À cette époque, j'aurais été bien incapable d'être aussi visionnaire. Il est toujours facile de dire après coup : « Mais c'était pourtant prévisible ! » Avant que les choses ne vous tombent dessus, on ne peut pas dire comment elles évolueront. En ce temps, la politique ne faisait guerre d'offre séduisante : d'un côté les communistes, de l'autre les nationaux-socialistes. les autres n'étaient pas aussi attirants. Le centre catholique et les nationaux allemands ? Je préfère ne pas en parler ! ce n'étaient pas des partis qui fascinaient les gens.

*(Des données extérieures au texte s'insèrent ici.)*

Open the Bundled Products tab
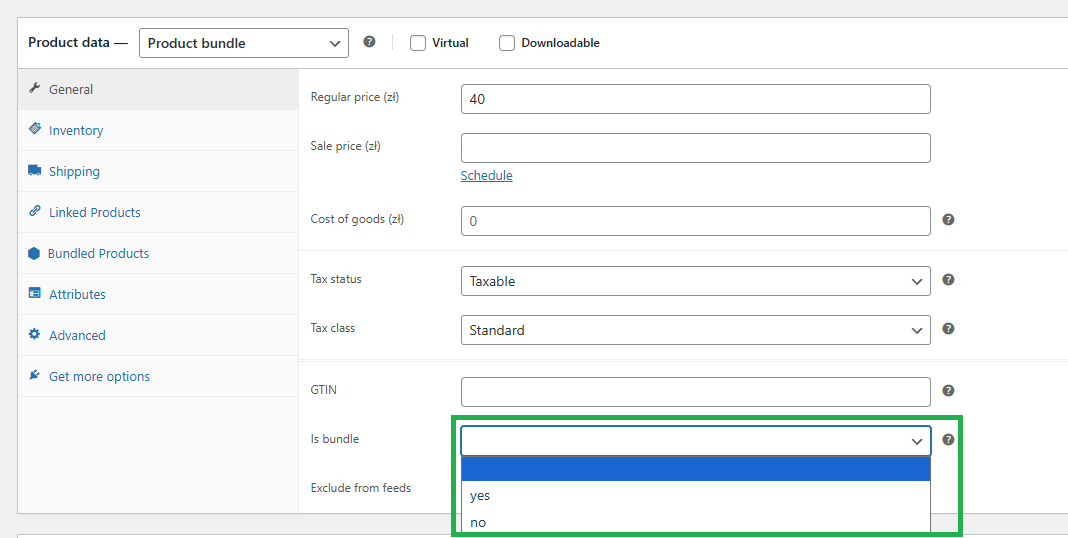This screenshot has width=1068, height=538. 98,254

  • propos de Franz Ludwig comte Stauffenberg, fils d'un des acteurs de l'opération Walkyrie


Le dénominateur commun de la foi chrétienne était aussi très important chez les conjurés. Les femmes du Cercle de Kreisau, comme Freya von Moltke, Annedore Leber, Rosemarie Reichwein ou Marion comtesse Yorck, étaient aussi relativement bien informées. Ma grand-mère également, la femme de Henning von Tresckow. Elle était la conseillère politique de son mari et était en même temps la meilleure amie de Margarete von Oven, qui travaillait comme secrétaire du corps d’armée du centre et était impliquée dans cette affaire.

  • propos de Felicitas von Aretin (petite fille de von Tresckow)

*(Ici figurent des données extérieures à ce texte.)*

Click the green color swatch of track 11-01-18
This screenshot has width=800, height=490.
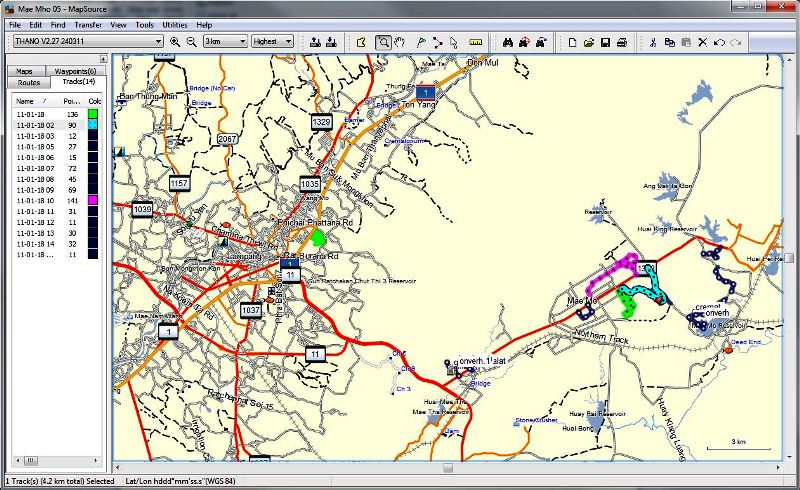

« Peut-être le temps viendra-t-il, écrivait dans sa prison Peter York von Wartemburg à sa mère, dans la nuit précédent son exécution, où l'on se fera une meilleure idée de notre attitude, où nous ne serons pas considérés comme des gredins, mais comme des patriotes et des sauveteurs. » Il fallait que l'attentat ait lieu et que ce « geste décisif », selon le mot de Henning von Tresckow, sauve l'Allemagne du naufrage moral. Il l'a dit : « La valeur morale d'un homme commence là où celui-ci est prêt à sacrifier sa vie pour ses convictions. »


Que reste-t-il du legs des conjurés, de leur message avant leur mort en martyrs ? Quand on lit leurs dernières lettres avant l'exécution, surtout les dernières, on sent qu'ils cherchent à se donner du courage et qu'ils espèrent un jugement clément de Dieu, de leurs proches et de la postérité. Ce courage est ce que l'on appellerait dans notre vocabulaire politique d'aujourd'hui « le courage civique ». C'est ce qui restera après eux. Selon moi, le principal enseignement de la Résistance est que le moyen de lutter contre un État de non-droit est de ne pas ne laisser arriver au pouvoir.